* [WHAT THE TASK REQUIRES] Rewrite the lines of the listing from the line with "You are a computer-use agent. Image resolution: width=882" through the end of the listing, replacing "handle" with "corner" and leaving everything else unchanged.

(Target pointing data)
----
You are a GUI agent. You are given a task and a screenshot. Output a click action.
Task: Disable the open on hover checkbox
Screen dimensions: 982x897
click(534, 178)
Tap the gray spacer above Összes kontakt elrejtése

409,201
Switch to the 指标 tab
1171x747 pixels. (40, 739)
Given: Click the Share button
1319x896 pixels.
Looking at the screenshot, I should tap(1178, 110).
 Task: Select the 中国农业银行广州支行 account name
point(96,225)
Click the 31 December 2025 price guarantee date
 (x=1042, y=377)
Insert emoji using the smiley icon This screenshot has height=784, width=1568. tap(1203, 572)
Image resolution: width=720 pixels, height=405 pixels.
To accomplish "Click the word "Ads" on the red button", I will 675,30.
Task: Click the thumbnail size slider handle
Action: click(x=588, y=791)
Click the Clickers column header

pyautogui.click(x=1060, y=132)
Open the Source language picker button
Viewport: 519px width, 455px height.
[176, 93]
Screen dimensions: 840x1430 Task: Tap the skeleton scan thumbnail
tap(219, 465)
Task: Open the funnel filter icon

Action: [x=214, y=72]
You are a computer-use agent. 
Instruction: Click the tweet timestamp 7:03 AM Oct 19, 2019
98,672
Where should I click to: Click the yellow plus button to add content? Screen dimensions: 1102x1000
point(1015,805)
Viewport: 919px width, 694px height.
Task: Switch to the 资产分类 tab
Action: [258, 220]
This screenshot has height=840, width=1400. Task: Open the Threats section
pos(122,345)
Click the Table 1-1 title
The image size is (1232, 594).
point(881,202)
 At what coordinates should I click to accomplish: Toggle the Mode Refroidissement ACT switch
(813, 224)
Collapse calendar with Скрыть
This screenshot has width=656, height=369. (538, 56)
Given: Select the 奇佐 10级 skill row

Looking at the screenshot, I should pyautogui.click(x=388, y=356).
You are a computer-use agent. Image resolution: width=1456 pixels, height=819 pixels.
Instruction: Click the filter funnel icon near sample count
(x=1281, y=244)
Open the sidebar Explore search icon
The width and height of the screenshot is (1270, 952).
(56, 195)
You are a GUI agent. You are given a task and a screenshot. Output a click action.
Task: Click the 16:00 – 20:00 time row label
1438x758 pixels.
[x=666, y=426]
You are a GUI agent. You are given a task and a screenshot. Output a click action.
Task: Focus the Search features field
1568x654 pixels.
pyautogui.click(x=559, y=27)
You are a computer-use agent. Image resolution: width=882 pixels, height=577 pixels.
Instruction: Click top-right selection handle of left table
----
* [RESPONSE BELOW]
You are a computer-use agent. Image resolution: width=882 pixels, height=577 pixels.
Instruction: Click top-right selection corner of left table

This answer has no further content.